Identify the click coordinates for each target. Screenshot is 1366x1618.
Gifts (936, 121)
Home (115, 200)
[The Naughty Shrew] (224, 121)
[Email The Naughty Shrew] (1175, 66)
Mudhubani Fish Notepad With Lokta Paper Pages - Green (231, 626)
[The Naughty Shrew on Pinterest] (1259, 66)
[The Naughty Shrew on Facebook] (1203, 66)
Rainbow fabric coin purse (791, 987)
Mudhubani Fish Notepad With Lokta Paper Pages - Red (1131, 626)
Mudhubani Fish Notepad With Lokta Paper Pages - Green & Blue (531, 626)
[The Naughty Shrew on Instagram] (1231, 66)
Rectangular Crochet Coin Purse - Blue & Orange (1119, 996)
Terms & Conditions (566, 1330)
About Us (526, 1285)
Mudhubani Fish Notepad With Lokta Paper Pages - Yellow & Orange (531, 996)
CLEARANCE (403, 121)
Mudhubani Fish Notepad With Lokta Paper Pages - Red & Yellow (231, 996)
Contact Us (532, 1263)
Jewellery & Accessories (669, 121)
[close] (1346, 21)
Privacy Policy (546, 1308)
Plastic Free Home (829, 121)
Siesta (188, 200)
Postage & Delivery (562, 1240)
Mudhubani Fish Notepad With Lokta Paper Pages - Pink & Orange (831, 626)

○ ○ ○ ○

§ WORK REQUEST
How many lines of the data contain the word "Naughty"? Answer with the number alone.

§ WRITTEN REPLY
5